O Centro de Triagem de Animais Silvestres (Cetas) de Três Lagoas, unidade vinculada ao Instituto de Meio Ambiente de Mato Grosso do Sul (Imasul), intensificou suas atividades na última semana ao acolher 11 aves silvestres apreendidas em uma ação da Polícia Militar Ambiental (PMA), além de um filhote de tamanduá-bandeira resgatado. Os animais, vítimas de tráfico e cativeiro irregular, agora recebem atenção especializada, reforçando o papel essencial do centro na conservação da fauna.
A apreensão das aves resultou de uma fiscalização integrada da PMA que constatou a manutenção ilegal de fauna em cativeiro, sem a devida autorização ambiental.

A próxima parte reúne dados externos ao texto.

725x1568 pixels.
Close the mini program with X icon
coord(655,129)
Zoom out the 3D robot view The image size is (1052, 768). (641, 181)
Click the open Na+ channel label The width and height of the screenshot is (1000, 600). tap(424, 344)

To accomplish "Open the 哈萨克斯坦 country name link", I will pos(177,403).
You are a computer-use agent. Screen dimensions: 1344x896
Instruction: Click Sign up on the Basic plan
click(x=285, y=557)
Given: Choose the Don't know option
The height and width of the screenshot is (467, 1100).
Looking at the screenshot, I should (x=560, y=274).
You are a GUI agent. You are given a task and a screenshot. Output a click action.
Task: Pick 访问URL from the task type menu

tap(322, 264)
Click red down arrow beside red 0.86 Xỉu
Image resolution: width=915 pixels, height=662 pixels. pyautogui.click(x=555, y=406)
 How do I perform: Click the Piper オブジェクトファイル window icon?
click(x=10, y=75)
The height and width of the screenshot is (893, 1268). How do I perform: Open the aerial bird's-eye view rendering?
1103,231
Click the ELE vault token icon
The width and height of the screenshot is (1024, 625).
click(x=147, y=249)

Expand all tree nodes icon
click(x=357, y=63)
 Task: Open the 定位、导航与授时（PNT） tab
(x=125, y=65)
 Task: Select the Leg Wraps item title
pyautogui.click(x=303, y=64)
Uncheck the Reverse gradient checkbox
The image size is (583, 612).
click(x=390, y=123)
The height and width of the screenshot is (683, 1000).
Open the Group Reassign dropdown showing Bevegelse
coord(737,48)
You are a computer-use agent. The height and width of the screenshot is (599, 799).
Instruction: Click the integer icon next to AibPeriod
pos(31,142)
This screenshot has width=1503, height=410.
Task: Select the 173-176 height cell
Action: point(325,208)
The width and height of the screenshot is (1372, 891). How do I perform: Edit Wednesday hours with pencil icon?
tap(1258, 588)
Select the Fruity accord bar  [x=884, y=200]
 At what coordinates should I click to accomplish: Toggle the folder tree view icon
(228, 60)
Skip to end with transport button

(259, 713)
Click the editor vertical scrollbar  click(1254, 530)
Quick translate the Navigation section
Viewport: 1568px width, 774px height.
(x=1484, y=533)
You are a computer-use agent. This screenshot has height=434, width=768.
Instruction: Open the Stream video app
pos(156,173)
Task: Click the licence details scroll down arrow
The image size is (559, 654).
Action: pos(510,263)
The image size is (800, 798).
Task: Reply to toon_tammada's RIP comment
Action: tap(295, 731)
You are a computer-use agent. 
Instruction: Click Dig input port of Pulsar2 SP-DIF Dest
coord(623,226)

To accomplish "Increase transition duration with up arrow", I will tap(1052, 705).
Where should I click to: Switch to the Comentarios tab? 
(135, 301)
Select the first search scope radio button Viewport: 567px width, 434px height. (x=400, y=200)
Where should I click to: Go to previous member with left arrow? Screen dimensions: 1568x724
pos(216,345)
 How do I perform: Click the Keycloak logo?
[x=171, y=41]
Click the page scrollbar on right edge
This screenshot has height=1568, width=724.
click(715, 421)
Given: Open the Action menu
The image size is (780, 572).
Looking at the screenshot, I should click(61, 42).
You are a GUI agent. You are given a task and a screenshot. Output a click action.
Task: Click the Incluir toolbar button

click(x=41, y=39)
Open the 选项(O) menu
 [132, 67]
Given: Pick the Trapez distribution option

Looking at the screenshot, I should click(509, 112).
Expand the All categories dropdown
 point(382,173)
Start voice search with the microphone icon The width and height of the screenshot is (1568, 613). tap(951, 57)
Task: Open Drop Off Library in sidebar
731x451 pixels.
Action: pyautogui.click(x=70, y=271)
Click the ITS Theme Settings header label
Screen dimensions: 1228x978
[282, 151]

Entre os pássaros resgatados estão quatro canários-da-terra, quatro coleirinhas, um azulão e um papagaio-verdadeiro (Amazona aestiva), espécie protegida internacionalmente e listada no Apêndice II da CITES (Convenção sobre o Comércio Internacional de Espécies da Fauna e Flora Selvagens Ameaçadas de Extinção). Nenhuma das aves possuía anilhas de identificação ou documentação de origem legal.
Em decorrência das irregularidades, foram lavrados autos administrativos por crime ambiental, com penalidades que somam R$ 9,5 mil em multas. Desse total, R$ 4,5 mil correspondem às aves passeriformes mantidas ilegalmente e R$ 5 mil à posse do papagaio-verdadeiro. Todos os animais foram encaminhados ao Cetas, onde passam por avaliação clínica, catalogação e acompanhamento técnico para posterior destinação adequada. Um filhote de beija-flor também está sob os cuidados da equipe, recebendo alimentação e acompanhamento especializados conforme as necessidades da espécie.
Paralelamente, a unidade de Três Lagoas também recebeu um filhote de tamanduá-bandeira, entregue à PMA por um proprietário rural que o encontrou em sua propriedade. Após os primeiros atendimentos no Cetas, o pequeno mamífero foi transferido para o Centro de Reabilitação de Animais Silvestres (CRAS), em Campo Grande, onde continuará sob cuidados intensivos e especializados para garantir seu desenvolvimento e futura reabilitação.
Rafael Alex Barbosa, fiscal ambiental e chefe da Unidade Regional do Imasul em Três Lagoas, destacou a importância da atuação integrada entre os órgãos: “Esse tipo de ação demonstra como o trabalho conjunto entre segurança pública e fiscalização ambiental fortalece o combate aos crimes contra a fauna. O resgate e o encaminhamento adequado são fundamentais para garantir a preservação dessas espécies.” André Borges, diretor-presidente do Imasul, complementou, ressaltando o papel estratégico da unidade: “O Cetas desempenha uma função essencial na reabilitação da fauna silvestre resgatada. Cada animal atendido representa uma oportunidade de conservação e reforça o compromisso do Estado com a biodiversidade.”
A médica-veterinária do Imasul, Aline Duarte, enfatizou a criticidade do atendimento imediato, especialmente em casos envolvendo filhotes. “O filhote de tamanduá recebeu os primeiros cuidados da equipe técnica e seu encaminhamento para reabilitação é importante para garantir o desenvolvimento adequado e futuras condições de sobrevivência na natureza”, explicou, sublinhando o cuidado dedicado a cada vida selvagem acolhida.